L’histoire de la basilique, devenue cathédrale en 1966, est bien connue : elle est intimement liée à Suger, homme politique (il murmurait à l’oreille de Louis VI) et abbé du XIIe siècle qui, par le chantier de rénovation de cet édifice, introduit, avec majesté, le style gothique en Île-de-France. Achevée au XIIe siècle (moment où l’on ajoute d’ailleurs la tour nord et la flèche), elle suit la course des siècles avant que la foudre ne frappe la flèche en 1834 ; abîmée, cette dernière est déposée par l’architecte François Debret qui souhaite à terme la remonter à l’identique. Des problèmes structurels l’en empêchent ; en 1847, le chantier est confié à un nouvel architecte prometteur, Eugène Viollet-le-Duc, qui a aussi à cœur de retrouver l’allure de l’édifice médiéval. Mais d’autres projets l’en détournent.
Une nécropole médiévale
Que l’on soit pour ou contre le remontage de ces structures médiévales (avec les matériaux conservés depuis le coup de foudre de 1834), il est vrai que ce chantier constitue une opportunité unique d’étudier les sous-sols dyonisiens.
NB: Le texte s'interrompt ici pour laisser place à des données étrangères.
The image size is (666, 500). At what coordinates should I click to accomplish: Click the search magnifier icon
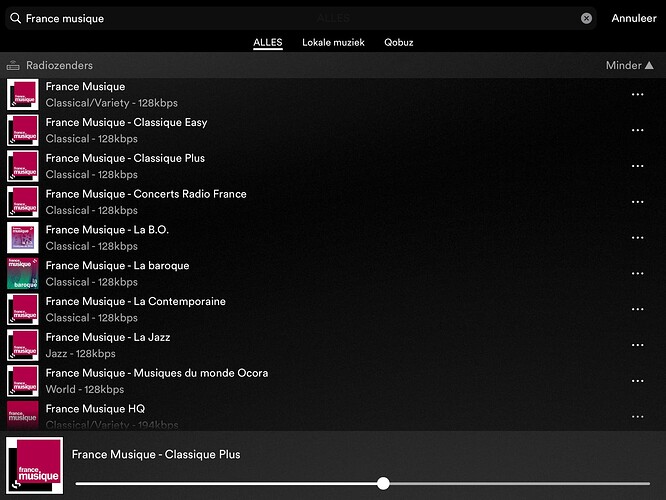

Prescrite par la Drac Île-de-France, la fouille, menée (de manière inédite) conjointement par le bureau du patrimoine archéologique du département de la Seine-Saint-Denis, l’Unité d’archéologie de la ville de Saint-Denis et l’Inrap, a concerné quatre secteurs. Elle a donc livré des sépultures, reflet de la célèbre histoire funéraire des lieux. En effet, la basilique devient, avec les premiers souverains mérovingiens, nécropole royale (souvenons-nous du Trésor de la reine Arégonde, belle-fille de Clovis et épouse de Clotaire Ier, aujourd’hui conservé au musée d’Archéologie nationale et qui y fut mis au jour en 1959). De fait, 43 rois, 32 reines et 10 serviteurs de la monarchie y furent inhumés depuis Dagobert Ier – avant que la révolution française ne saccage l’ensemble.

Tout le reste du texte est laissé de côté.